WASHINGTON (Reuters) – The U.S. economy continues to show “sustained improvement” from the impact of the coronavirus pandemic and ongoing job market gains, but inflation has “increased notably in recent months,” Federal Reserve Chair Jerome Powell said in prepared testimony for a congressional hearing on Tuesday.

Powell did not go into detail in his prepared remarks on current monetary policy, or on the possibility the U.S. central bank may have to speed up its plans to pull back on some support for the economy because of the faster rise in prices.

In his remarks, which were released by the Fed late Monday afternoon, Powell said he regards the current jump in inflation, in fact, as likely to fade.

He also restated his concern that the recovery remained uneven, with joblessness still hitting lower-wage workers, Blacks and Hispanics the hardest.

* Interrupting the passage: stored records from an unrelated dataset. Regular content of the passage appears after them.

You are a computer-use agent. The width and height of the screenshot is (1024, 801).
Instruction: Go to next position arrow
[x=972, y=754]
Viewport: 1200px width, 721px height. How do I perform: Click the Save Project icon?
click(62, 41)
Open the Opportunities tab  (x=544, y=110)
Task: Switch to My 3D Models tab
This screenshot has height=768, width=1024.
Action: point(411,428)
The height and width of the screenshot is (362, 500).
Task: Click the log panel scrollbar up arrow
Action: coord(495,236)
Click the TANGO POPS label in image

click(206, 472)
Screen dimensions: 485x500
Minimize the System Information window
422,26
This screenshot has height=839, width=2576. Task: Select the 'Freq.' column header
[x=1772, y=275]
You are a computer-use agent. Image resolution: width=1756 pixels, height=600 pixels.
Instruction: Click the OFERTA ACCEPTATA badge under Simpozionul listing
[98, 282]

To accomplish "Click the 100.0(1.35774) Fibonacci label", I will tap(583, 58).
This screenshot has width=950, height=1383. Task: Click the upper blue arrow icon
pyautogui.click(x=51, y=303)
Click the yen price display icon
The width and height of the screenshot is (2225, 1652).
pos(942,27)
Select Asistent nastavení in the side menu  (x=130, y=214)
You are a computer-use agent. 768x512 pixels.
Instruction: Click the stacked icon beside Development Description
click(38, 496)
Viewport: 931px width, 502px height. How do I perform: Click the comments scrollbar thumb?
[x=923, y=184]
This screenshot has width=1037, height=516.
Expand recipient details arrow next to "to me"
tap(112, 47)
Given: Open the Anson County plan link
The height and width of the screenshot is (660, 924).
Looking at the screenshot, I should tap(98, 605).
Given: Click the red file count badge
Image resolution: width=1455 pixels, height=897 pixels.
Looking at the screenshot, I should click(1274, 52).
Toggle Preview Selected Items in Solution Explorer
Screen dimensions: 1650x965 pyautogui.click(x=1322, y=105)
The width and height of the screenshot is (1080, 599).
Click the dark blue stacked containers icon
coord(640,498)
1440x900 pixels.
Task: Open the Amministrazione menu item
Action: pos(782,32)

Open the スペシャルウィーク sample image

“We at the Fed will do everything we can to support the economy for as long as it takes to complete the recovery,” Powell said.

Powell is scheduled to testify on Tuesday before the U.S. House of Representatives Select Subcommittee on the Coronavirus Crisis. Its chairman, South Carolina Democrat James Clyburn, chided Powell last year for not more closely tuning Fed emergency programs to workers.

Powell in his remarks said he felt that jobs gains “should pick up in coming months” as COVID-19 vaccinations continue and the reopening of the economy proceeds.

Still “the pandemic continues to pose risks,” he said.